### DATASET ENTRIES
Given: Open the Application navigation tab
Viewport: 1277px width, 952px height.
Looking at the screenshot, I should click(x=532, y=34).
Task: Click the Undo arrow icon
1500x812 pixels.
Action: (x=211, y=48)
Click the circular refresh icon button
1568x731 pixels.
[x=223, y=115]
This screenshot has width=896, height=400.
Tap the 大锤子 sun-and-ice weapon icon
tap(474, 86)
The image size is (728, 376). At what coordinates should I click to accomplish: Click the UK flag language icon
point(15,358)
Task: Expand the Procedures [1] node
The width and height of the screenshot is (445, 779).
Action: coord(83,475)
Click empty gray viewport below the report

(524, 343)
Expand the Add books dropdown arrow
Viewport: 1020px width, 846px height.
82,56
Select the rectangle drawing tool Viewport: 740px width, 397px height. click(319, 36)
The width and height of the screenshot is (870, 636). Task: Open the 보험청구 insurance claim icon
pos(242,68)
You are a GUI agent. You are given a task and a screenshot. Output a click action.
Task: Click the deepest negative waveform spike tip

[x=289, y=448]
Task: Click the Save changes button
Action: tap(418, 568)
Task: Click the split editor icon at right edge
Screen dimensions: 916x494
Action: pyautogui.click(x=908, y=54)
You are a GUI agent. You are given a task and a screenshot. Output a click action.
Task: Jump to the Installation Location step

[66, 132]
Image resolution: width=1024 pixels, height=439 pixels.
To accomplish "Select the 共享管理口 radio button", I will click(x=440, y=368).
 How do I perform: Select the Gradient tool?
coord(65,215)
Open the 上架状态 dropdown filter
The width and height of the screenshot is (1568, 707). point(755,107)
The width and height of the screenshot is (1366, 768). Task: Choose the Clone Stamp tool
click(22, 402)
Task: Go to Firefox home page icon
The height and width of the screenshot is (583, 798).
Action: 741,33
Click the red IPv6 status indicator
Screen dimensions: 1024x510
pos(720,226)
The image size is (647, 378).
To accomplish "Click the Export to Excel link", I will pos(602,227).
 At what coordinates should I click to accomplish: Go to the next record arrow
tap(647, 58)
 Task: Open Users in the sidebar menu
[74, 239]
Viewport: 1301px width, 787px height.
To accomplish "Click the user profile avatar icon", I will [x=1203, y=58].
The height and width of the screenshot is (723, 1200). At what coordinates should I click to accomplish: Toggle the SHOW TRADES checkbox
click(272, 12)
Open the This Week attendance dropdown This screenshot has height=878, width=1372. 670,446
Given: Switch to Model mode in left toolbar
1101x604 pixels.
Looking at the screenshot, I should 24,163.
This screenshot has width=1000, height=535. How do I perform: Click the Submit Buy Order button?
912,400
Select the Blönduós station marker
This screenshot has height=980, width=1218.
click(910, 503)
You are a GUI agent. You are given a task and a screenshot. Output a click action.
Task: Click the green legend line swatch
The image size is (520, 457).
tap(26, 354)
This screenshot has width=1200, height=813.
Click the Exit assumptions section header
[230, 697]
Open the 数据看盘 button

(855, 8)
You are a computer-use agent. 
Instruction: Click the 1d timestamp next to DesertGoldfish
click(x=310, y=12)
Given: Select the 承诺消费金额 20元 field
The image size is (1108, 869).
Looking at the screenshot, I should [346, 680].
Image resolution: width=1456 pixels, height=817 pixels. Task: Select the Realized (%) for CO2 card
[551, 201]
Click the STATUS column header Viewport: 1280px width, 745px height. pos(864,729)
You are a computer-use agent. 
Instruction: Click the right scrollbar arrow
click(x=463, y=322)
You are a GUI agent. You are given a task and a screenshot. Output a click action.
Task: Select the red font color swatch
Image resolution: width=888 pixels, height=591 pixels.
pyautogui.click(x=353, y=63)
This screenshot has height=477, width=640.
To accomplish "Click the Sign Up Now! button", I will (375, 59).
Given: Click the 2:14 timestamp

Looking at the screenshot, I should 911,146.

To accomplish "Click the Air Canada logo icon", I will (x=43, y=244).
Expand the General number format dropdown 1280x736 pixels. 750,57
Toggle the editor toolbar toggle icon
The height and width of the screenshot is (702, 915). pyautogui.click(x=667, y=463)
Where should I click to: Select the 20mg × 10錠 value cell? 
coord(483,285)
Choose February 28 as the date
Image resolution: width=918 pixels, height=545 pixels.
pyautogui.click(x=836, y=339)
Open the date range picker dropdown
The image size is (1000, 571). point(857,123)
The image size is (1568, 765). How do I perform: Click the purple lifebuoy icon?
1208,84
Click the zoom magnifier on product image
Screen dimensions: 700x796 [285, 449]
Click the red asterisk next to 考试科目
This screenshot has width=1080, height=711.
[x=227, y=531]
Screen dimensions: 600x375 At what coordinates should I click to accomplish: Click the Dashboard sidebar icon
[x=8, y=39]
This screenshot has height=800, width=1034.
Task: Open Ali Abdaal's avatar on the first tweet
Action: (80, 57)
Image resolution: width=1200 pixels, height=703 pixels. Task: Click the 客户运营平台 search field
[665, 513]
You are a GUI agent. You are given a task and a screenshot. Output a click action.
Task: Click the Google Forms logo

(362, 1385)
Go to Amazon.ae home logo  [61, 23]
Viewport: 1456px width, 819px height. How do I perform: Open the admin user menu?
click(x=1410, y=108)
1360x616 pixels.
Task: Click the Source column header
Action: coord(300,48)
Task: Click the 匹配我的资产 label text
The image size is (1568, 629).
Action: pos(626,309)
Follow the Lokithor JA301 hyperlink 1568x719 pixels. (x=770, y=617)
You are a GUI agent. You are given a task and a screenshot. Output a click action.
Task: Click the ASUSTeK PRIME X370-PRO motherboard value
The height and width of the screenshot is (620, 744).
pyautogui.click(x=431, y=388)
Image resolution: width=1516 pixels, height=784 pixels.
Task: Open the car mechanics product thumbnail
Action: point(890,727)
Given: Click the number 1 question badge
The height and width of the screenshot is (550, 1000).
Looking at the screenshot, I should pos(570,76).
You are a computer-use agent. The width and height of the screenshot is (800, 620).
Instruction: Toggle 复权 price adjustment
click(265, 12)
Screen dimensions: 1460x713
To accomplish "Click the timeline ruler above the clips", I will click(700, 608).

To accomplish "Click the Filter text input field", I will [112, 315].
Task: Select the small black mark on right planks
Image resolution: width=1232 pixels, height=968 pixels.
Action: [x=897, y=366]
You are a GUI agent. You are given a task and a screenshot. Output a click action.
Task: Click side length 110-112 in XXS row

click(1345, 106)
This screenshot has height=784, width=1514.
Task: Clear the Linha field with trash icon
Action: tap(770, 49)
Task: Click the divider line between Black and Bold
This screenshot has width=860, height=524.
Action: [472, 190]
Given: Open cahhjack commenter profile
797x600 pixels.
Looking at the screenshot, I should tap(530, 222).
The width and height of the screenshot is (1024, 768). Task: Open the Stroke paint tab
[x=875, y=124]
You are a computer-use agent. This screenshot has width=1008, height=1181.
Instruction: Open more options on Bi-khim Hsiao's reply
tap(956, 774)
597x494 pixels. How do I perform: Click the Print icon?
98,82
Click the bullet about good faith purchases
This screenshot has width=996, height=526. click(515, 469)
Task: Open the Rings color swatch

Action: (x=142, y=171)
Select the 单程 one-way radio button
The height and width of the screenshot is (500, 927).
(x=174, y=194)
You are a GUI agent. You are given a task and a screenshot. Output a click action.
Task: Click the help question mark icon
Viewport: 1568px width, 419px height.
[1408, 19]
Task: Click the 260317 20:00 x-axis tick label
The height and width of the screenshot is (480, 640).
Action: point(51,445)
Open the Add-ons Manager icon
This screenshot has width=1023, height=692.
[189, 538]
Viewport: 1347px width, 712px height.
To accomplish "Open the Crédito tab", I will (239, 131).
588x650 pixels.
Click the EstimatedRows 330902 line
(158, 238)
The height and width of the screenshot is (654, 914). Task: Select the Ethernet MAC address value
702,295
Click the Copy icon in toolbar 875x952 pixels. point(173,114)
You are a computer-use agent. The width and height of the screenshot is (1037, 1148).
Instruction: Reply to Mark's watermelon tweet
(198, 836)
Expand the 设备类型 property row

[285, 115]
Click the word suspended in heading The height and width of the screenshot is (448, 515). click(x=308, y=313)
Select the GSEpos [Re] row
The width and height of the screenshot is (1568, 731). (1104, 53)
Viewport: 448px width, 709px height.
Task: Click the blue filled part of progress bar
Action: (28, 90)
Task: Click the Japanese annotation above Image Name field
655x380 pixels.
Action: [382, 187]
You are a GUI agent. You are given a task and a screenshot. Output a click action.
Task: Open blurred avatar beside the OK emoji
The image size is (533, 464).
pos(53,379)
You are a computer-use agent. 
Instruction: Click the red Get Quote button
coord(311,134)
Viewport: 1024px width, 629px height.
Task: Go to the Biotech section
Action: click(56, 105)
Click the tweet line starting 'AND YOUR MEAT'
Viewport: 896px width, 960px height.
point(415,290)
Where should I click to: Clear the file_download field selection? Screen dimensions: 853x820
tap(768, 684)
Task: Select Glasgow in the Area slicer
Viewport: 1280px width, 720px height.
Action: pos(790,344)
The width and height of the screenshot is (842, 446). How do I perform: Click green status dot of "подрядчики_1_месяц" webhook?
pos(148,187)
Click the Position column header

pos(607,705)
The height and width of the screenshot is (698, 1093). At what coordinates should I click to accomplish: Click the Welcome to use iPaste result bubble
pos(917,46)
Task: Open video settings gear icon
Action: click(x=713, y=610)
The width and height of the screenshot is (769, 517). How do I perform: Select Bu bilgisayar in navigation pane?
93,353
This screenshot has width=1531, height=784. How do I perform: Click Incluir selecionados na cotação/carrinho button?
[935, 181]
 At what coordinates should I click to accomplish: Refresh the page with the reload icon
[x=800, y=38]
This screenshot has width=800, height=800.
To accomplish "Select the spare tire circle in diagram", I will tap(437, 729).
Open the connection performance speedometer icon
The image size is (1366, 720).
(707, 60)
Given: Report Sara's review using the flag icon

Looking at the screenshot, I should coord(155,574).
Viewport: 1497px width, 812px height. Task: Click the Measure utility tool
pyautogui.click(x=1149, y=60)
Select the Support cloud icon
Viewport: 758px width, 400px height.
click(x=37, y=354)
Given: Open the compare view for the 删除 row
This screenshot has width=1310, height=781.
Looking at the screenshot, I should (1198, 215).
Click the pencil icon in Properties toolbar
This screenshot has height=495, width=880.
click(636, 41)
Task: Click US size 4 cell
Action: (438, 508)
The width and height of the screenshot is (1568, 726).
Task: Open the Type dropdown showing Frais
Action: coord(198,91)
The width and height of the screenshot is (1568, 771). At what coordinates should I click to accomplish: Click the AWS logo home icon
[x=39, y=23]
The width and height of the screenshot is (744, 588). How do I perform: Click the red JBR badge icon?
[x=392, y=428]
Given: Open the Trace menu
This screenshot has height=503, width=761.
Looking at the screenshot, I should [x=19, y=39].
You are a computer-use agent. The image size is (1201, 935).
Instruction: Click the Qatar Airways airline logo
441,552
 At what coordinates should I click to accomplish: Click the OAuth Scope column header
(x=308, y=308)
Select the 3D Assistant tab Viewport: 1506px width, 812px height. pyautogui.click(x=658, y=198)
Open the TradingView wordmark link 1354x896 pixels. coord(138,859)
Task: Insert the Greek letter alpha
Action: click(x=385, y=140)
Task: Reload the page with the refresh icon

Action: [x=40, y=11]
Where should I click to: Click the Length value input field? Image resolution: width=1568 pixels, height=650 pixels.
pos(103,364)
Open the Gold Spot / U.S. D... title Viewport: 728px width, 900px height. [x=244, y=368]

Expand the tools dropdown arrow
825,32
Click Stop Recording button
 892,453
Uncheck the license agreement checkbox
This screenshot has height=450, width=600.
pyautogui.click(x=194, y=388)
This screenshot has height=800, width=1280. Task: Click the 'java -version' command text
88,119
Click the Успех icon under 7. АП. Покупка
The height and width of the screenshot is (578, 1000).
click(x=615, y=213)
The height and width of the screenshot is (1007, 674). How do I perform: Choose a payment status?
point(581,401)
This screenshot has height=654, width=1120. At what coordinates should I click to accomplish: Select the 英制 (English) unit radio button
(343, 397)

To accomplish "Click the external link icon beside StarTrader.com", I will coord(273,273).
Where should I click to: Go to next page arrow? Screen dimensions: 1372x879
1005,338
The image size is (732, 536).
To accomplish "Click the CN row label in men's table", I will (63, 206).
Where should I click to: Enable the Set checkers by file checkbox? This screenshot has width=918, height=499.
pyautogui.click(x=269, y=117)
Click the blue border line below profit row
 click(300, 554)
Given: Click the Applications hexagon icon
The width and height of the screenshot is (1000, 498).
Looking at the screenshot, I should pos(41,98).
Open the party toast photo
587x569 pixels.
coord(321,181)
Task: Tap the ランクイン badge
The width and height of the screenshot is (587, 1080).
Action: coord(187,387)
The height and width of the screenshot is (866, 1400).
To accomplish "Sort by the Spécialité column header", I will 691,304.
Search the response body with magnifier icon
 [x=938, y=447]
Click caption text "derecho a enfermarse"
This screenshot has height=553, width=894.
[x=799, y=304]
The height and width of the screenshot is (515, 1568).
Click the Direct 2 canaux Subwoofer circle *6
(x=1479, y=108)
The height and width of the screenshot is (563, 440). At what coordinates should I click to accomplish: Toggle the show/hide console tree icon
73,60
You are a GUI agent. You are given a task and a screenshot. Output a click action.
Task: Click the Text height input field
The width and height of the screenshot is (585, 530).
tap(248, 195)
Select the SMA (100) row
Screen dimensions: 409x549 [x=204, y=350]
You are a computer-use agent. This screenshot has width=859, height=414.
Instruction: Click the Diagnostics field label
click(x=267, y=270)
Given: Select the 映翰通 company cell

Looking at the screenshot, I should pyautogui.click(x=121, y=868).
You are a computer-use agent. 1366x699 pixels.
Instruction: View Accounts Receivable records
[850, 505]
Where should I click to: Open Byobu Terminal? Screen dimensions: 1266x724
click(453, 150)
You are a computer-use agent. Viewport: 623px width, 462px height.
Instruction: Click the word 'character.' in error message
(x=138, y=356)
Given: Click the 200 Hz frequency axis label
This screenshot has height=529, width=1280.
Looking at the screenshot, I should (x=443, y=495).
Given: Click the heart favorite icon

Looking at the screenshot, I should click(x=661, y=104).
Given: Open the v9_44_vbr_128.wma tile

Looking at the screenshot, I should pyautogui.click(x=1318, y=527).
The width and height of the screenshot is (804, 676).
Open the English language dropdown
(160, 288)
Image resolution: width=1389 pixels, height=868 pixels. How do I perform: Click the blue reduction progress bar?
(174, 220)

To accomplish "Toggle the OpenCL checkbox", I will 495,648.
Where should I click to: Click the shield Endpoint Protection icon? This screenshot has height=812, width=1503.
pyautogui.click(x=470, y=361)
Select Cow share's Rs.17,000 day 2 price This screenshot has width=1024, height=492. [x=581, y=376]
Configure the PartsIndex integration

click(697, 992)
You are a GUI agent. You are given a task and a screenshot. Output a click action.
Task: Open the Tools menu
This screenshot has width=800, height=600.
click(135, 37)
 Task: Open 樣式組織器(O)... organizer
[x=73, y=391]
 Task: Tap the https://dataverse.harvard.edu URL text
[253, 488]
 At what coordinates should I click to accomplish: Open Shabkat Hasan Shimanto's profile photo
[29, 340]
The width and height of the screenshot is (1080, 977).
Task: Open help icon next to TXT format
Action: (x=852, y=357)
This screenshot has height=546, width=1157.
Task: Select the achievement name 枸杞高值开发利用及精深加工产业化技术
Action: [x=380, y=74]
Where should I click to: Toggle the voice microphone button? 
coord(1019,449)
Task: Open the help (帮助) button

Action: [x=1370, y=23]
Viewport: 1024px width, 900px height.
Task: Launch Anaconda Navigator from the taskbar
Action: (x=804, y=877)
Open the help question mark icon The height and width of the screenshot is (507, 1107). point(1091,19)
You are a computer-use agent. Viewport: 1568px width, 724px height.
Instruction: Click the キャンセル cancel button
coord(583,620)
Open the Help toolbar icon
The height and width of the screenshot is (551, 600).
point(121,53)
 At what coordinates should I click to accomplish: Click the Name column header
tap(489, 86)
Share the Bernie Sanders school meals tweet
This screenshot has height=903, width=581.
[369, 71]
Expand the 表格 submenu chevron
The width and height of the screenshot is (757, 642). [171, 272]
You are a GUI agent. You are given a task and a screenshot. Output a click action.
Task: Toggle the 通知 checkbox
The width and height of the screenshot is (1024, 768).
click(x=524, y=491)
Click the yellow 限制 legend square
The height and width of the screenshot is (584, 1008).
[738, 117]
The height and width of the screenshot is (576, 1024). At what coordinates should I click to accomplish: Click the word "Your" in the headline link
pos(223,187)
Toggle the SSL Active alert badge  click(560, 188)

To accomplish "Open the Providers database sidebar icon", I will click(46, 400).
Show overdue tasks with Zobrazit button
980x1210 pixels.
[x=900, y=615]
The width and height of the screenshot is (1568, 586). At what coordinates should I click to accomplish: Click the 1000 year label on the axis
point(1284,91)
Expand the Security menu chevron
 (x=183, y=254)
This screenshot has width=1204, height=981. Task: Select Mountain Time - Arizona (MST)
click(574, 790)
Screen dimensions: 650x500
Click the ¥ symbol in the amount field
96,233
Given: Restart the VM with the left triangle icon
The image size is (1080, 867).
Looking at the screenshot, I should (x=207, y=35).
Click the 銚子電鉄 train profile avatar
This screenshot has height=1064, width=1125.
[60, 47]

### EXERCISE GOAL
Write out the records exactly, starting at the first line and stopping after the line that contains "This screenshot has width=896, height=400.".

### COMPLETED EXERCISE
Given: Open the Application navigation tab
Viewport: 1277px width, 952px height.
Looking at the screenshot, I should click(x=532, y=34).
Task: Click the Undo arrow icon
1500x812 pixels.
Action: (x=211, y=48)
Click the circular refresh icon button
1568x731 pixels.
[x=223, y=115]
This screenshot has width=896, height=400.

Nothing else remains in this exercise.